Written task 1:
Answer these questions using the CES text below.
(a) In what year did CES first emerge?
(b) Which technology does the text cite as technically better but culturally wrong?
(c) What does Media Day usually tell you, according to the text?

Provided passage:

────────────────────────────────────────

CES Unveiled

Why I Still Love CES

Inside the sights, sounds, oddities and assumptions of CES 2026 Day One

Every January, while most people are still easing into the year, I get excited about CES.

I always have.

CES has been part of my professional rhythm for decades now. I’ve covered it across radio, television, writing and live commentary, and no matter how noisy the tech conversation becomes, this show still does something very few events manage.

It reveals intent.

Not just what companies can build.
Not just what they want to sell.
But what they believe people are now ready to accept, adopt and live with.

That’s why CES matters.

CES has been around for close to 60 years. It first emerged in 1967, long before consumer technology became disposable, upgradeable, or expected to work flawlessly. Over time, it became the place where many things we now take for granted first appeared in public. Video recorders. Gaming consoles. Personal computers. Microwaves. Technologies that once raised eyebrows before quietly becoming ordinary.

Some ideas shown at CES went on to reshape everyday life.
Some disappeared.
Some were technically better but culturally wrong, like Betamax.

CES has never been a crystal ball.

What it does exceptionally well is expose the assumptions shaping the future.


Media Day versus Day One

Media Day usually tells you what companies want you to notice.

Slides. Statements. Carefully rehearsed stories and keynotes about where things are heading.

Day One tells you something different.

Once the doors open, ideas stop being concepts and start becoming objects. Promises turn into experiences. Patterns begin to emerge, not because someone announces them, but because the same kinds of things keep appearing.

────────────────────────────────────────

Source records:
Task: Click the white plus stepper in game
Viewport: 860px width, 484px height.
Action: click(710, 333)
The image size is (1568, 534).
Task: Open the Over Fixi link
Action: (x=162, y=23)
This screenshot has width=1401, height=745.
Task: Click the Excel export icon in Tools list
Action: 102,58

────────────────────────────────────────

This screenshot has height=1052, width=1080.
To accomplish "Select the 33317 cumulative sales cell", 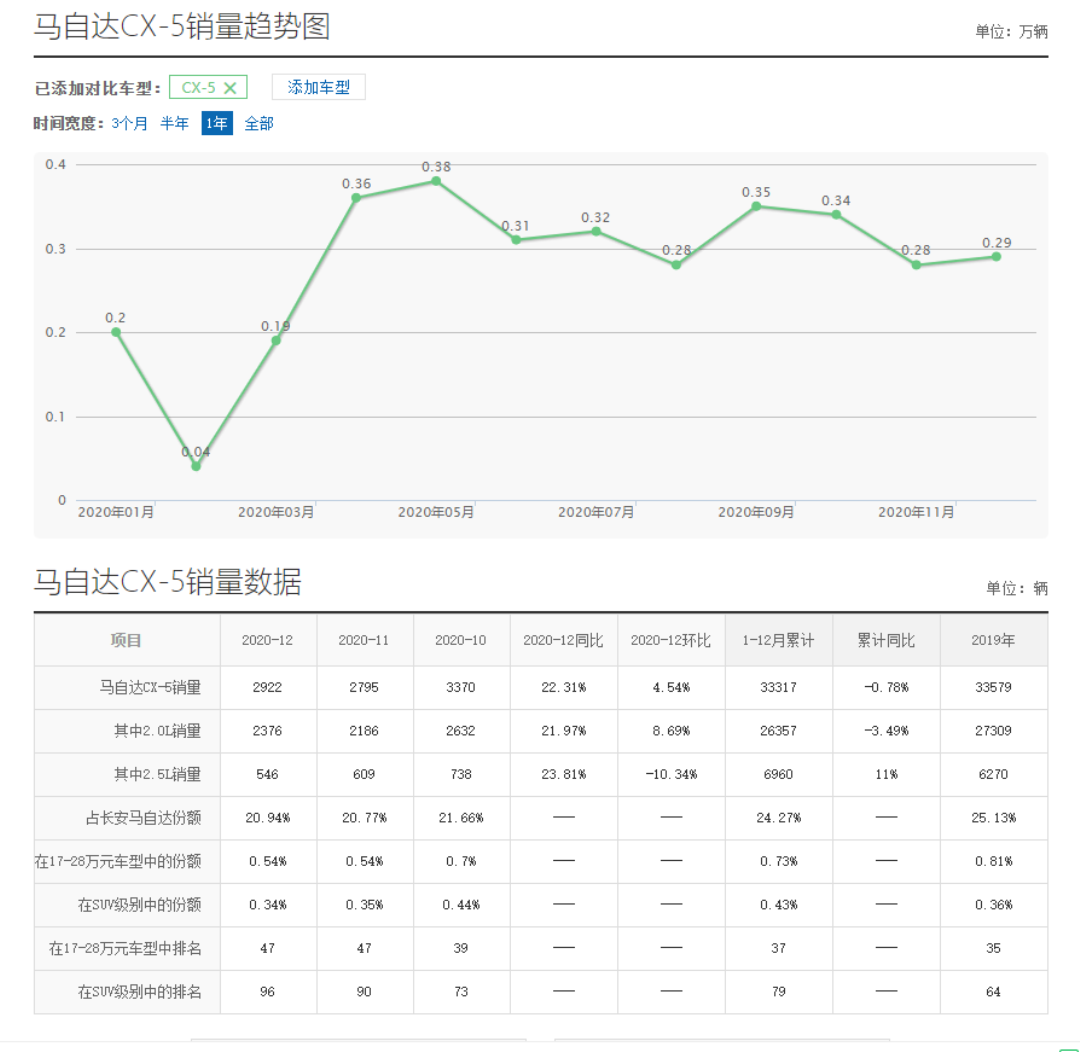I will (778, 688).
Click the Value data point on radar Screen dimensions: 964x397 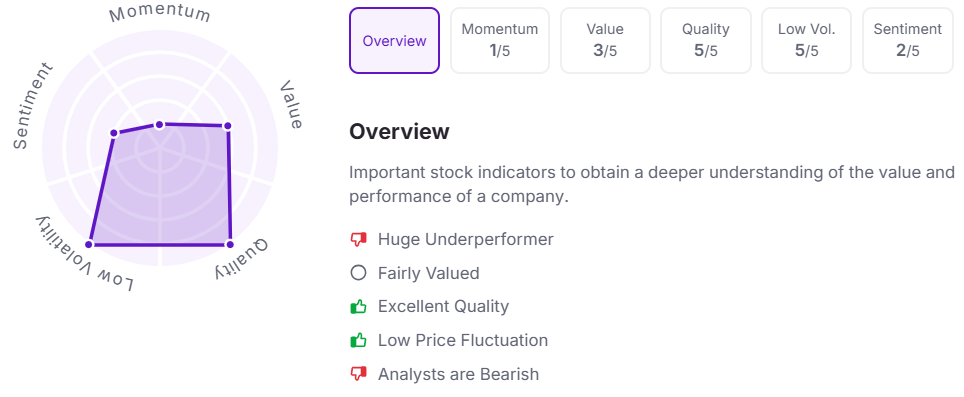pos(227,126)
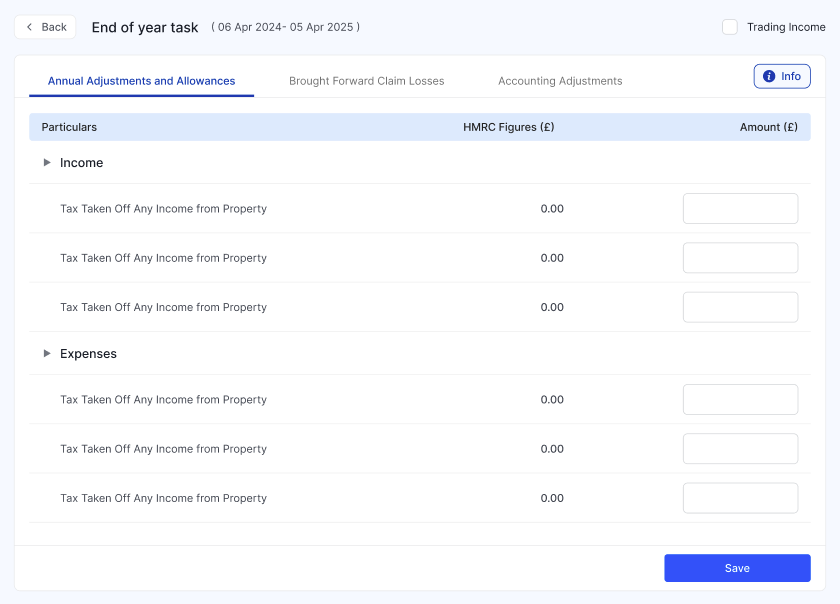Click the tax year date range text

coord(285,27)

────────────────────────────────────────

Written task 2: Reproduce the records verbatim, starting at the line containing "Task: Click the white plus stepper in game" and ending at the line containing "Action: 102,58", both included.

Right answer 1:
(a) 1967
(b) Betamax
(c) What companies want you to notice.

Right answer 2:
Task: Click the white plus stepper in game
Viewport: 860px width, 484px height.
Action: click(710, 333)
The image size is (1568, 534).
Task: Open the Over Fixi link
Action: (x=162, y=23)
This screenshot has width=1401, height=745.
Task: Click the Excel export icon in Tools list
Action: 102,58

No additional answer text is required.